- TASK DESCRIPTION
How many lines in the records below contain the string "grid"? Reply with only the number.

>> Begin INFORMATION GIVEN

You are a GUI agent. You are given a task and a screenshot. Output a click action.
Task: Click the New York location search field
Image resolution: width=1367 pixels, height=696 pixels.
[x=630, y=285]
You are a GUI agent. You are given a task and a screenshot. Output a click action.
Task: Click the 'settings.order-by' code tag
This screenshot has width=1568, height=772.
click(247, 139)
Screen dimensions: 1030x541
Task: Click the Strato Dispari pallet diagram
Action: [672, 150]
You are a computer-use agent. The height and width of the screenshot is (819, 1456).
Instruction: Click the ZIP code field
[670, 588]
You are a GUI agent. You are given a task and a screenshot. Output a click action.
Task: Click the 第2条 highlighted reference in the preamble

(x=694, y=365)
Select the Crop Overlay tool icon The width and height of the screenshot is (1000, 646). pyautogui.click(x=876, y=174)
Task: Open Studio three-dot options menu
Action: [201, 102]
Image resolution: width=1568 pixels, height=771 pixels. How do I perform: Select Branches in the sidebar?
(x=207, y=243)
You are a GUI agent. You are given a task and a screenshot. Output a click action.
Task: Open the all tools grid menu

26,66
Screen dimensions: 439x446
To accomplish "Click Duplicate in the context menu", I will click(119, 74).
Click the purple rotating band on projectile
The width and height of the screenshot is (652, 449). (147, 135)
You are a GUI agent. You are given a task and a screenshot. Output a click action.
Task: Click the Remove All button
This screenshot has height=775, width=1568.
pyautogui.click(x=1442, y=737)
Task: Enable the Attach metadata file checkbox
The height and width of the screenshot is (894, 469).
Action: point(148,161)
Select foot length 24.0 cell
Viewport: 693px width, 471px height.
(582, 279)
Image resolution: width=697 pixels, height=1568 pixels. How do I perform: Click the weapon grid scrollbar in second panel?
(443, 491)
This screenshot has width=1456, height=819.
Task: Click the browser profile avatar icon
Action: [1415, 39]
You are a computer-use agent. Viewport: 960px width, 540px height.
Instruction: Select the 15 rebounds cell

>> End INFORMATION GIVEN

- SOLUTION FOR THIS PROBLEM
2